===== Data listing =====

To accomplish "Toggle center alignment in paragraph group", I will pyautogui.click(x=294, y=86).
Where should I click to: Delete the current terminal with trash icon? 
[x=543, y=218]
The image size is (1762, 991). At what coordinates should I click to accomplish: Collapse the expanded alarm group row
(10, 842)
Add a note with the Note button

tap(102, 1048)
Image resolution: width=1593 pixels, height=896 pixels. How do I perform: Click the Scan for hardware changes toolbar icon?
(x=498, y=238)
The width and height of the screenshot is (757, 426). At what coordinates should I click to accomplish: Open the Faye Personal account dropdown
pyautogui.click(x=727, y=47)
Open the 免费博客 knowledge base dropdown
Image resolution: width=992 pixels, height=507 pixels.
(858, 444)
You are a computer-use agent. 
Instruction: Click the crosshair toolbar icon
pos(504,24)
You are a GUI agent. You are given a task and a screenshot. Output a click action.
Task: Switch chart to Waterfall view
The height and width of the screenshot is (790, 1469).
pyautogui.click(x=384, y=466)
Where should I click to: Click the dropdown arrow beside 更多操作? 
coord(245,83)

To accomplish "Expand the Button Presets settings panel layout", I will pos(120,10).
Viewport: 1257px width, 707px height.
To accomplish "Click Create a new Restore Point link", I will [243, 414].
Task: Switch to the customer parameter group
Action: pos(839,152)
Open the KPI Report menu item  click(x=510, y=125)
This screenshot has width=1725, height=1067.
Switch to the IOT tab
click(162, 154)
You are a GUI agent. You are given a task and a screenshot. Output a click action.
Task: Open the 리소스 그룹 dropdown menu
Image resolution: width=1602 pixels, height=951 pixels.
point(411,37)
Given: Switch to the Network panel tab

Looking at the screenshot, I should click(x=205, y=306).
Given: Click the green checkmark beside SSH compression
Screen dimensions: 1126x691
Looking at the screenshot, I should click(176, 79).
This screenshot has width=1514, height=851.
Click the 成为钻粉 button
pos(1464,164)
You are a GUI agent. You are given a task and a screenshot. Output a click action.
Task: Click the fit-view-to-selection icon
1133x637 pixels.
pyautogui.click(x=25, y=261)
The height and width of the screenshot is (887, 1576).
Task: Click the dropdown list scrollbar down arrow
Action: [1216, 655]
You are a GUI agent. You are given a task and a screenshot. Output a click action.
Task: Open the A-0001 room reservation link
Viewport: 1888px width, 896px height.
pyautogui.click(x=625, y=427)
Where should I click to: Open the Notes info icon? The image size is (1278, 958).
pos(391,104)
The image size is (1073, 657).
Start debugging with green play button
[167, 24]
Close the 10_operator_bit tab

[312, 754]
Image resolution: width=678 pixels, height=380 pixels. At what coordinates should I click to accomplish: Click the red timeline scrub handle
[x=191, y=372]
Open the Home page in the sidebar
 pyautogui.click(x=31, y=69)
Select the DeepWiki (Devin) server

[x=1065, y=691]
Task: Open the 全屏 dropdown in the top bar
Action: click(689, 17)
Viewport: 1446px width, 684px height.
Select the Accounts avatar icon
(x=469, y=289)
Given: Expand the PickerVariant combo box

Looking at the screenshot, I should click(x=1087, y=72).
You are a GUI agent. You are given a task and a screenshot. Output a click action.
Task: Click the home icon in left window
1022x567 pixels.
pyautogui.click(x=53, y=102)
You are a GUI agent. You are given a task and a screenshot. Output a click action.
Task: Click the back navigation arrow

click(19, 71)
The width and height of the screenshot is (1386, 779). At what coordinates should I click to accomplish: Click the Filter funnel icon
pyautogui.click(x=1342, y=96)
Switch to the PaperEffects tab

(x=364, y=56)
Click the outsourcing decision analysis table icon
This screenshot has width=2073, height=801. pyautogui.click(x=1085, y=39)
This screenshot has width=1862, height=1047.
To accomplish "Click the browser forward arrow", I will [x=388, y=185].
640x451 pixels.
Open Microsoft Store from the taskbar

=====

Your response must repeat the entries above exactly, in full.

◆ **Exercise response**:
To accomplish "Toggle center alignment in paragraph group", I will pyautogui.click(x=294, y=86).
Where should I click to: Delete the current terminal with trash icon? 
[x=543, y=218]
The image size is (1762, 991). At what coordinates should I click to accomplish: Collapse the expanded alarm group row
(10, 842)
Add a note with the Note button

tap(102, 1048)
Image resolution: width=1593 pixels, height=896 pixels. How do I perform: Click the Scan for hardware changes toolbar icon?
(x=498, y=238)
The width and height of the screenshot is (757, 426). At what coordinates should I click to accomplish: Open the Faye Personal account dropdown
pyautogui.click(x=727, y=47)
Open the 免费博客 knowledge base dropdown
Image resolution: width=992 pixels, height=507 pixels.
(858, 444)
You are a computer-use agent. 
Instruction: Click the crosshair toolbar icon
pos(504,24)
You are a GUI agent. You are given a task and a screenshot. Output a click action.
Task: Switch chart to Waterfall view
The height and width of the screenshot is (790, 1469).
pyautogui.click(x=384, y=466)
Where should I click to: Click the dropdown arrow beside 更多操作? 
coord(245,83)

To accomplish "Expand the Button Presets settings panel layout", I will pos(120,10).
Viewport: 1257px width, 707px height.
To accomplish "Click Create a new Restore Point link", I will [243, 414].
Task: Switch to the customer parameter group
Action: pos(839,152)
Open the KPI Report menu item  click(x=510, y=125)
This screenshot has width=1725, height=1067.
Switch to the IOT tab
click(162, 154)
You are a GUI agent. You are given a task and a screenshot. Output a click action.
Task: Open the 리소스 그룹 dropdown menu
Image resolution: width=1602 pixels, height=951 pixels.
point(411,37)
Given: Switch to the Network panel tab

Looking at the screenshot, I should click(x=205, y=306).
Given: Click the green checkmark beside SSH compression
Screen dimensions: 1126x691
Looking at the screenshot, I should click(176, 79).
This screenshot has width=1514, height=851.
Click the 成为钻粉 button
pos(1464,164)
You are a GUI agent. You are given a task and a screenshot. Output a click action.
Task: Click the fit-view-to-selection icon
1133x637 pixels.
pyautogui.click(x=25, y=261)
The height and width of the screenshot is (887, 1576).
Task: Click the dropdown list scrollbar down arrow
Action: [1216, 655]
You are a GUI agent. You are given a task and a screenshot. Output a click action.
Task: Open the A-0001 room reservation link
Viewport: 1888px width, 896px height.
pyautogui.click(x=625, y=427)
Where should I click to: Open the Notes info icon? The image size is (1278, 958).
pos(391,104)
The image size is (1073, 657).
Start debugging with green play button
[167, 24]
Close the 10_operator_bit tab

[312, 754]
Image resolution: width=678 pixels, height=380 pixels. At what coordinates should I click to accomplish: Click the red timeline scrub handle
[x=191, y=372]
Open the Home page in the sidebar
 pyautogui.click(x=31, y=69)
Select the DeepWiki (Devin) server

[x=1065, y=691]
Task: Open the 全屏 dropdown in the top bar
Action: click(689, 17)
Viewport: 1446px width, 684px height.
Select the Accounts avatar icon
(x=469, y=289)
Given: Expand the PickerVariant combo box

Looking at the screenshot, I should click(x=1087, y=72).
You are a GUI agent. You are given a task and a screenshot. Output a click action.
Task: Click the home icon in left window
1022x567 pixels.
pyautogui.click(x=53, y=102)
You are a GUI agent. You are given a task and a screenshot. Output a click action.
Task: Click the back navigation arrow

click(19, 71)
The width and height of the screenshot is (1386, 779). At what coordinates should I click to accomplish: Click the Filter funnel icon
pyautogui.click(x=1342, y=96)
Switch to the PaperEffects tab

(x=364, y=56)
Click the outsourcing decision analysis table icon
This screenshot has width=2073, height=801. pyautogui.click(x=1085, y=39)
This screenshot has width=1862, height=1047.
To accomplish "Click the browser forward arrow", I will [x=388, y=185].
640x451 pixels.
Open Microsoft Store from the taskbar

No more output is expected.